A Special Edition of Hero Worship: Rod "The Shooter" Beck

August 3rd is Rod Beck's Birthday. Since I have no computer access Sunday, here is a special post regarding the man who gave this site its name.

The year is 1998. I have just graduated from college and am working full time for the first time in my life. Full blown alcoholism is still a year away. The world is my oyster. I’ve been a Cub fan for most of my life, but this is the year it turns serious. This is where true obsession begins. My main man, Mark Grace, is still with the Cubs, but this year brings two new heroes to light. The first is Kerry Wood, the young rookie phenom with the fireball arm. The other is the man who epitomizes ‘closer’ to me: the mulleted, fu-manchued, beer-bellied wonder that is Rod Beck.

He is known as The Shooter. He has a steely gaze that intimidates hitters before he throws a single pitch. His right arm has a restless energy of its own as it twitches spasmodically while he crouches over the mound, glaring in at the hitter. He is from the John Kruk school of baseball, which means he doesn’t resemble an athlete so much as a beer league softball player, probably the one who brings the keg to the game for his teammates. He is also magnificent.

Rod Beck came to the Cubs via free agency in 1998. He went on to record 51 saves in 58 chances, a big part of the Cubs’ Wildcard run. 1999 was a different story, as The Shooter battled injuries, eventually being traded to the Red Sox. In 2001, the big man had Tommy John surgery. Eventually, he was signed to a minor league deal by the Cubs in 2003.

Some of you may ask: Why the big deal about a guy who only pitched just a year and a half for the Cubs? Most of his best years were with the Giants before he ever became a Cub. All of this is true, but there’s more to the Rod Beck story. While with the minors in Iowa, Rod became somewhat of a cult figure. He lived in his motorhome, which he parked behind the Iowa Cubs’s stadium. More to the point, he welcomed many fans to share his food and beer. If the martini light in The Shooter's window was lit, it meant feel free to knock and share some good times. Rod Beck understood that baseball was a game and that it was fun. He was a fun guy who got paid to do what he loved and honestly seemed to enjoy the appreciation and attention of the fans. Other men in his position, at the tail end of the career, eking out an existence in the minor leagues, hoping for another big league shot, might have been bitter and withdrawn. Not The Shooter.

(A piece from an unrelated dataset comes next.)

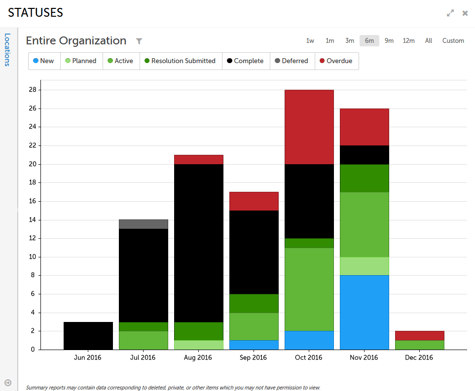Toggle the Planned status legend item
This screenshot has height=391, width=475.
click(81, 61)

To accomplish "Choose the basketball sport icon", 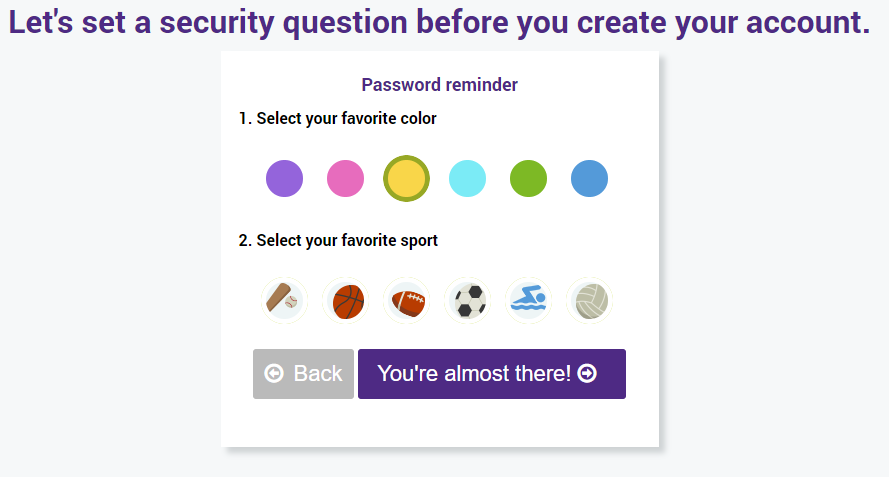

Beck did get his chance, as the San Diego Padres offered him a role in the majors again when closer Trevor Hoffman was injured. The Shooter posted 20 saves in 20 chances with a 1.78 ERA for the Padres in 2003. He was voted the Comeback Player of the Year, but struggled personally and professionally in 2004 and was released.

On June 23rd of last year, The Shooter was found dead at his home in Phoenix, AZ, the victim of his own personal demons. He may have spent more years and had more success in San Francisco, but he elected tobe buried in Cub pinstripes. He may only have been with the Cubs at the major league level for just over a season, but it seems his heart and soul remained with the Northside Franchise. I think the fans who remember him, like me, probably feel the same way about him. He never took the game for granted and relished his big league opportunities, rare for most players in this day and age.

To me, in 1998, Rod Beck was bigger than life. When I decided to create my own baseball blog, his attitude and humor seemed a perfect fit for a tribute. There was just something electric about the guy. On August 3rd, 2008, Rodney Roy Beck would have turned forty years old. Pick up a sixer of Coors this Sunday and drink a toast to the Mustachioed One himself.

God Speed Shooter.


BallHype: hype it up!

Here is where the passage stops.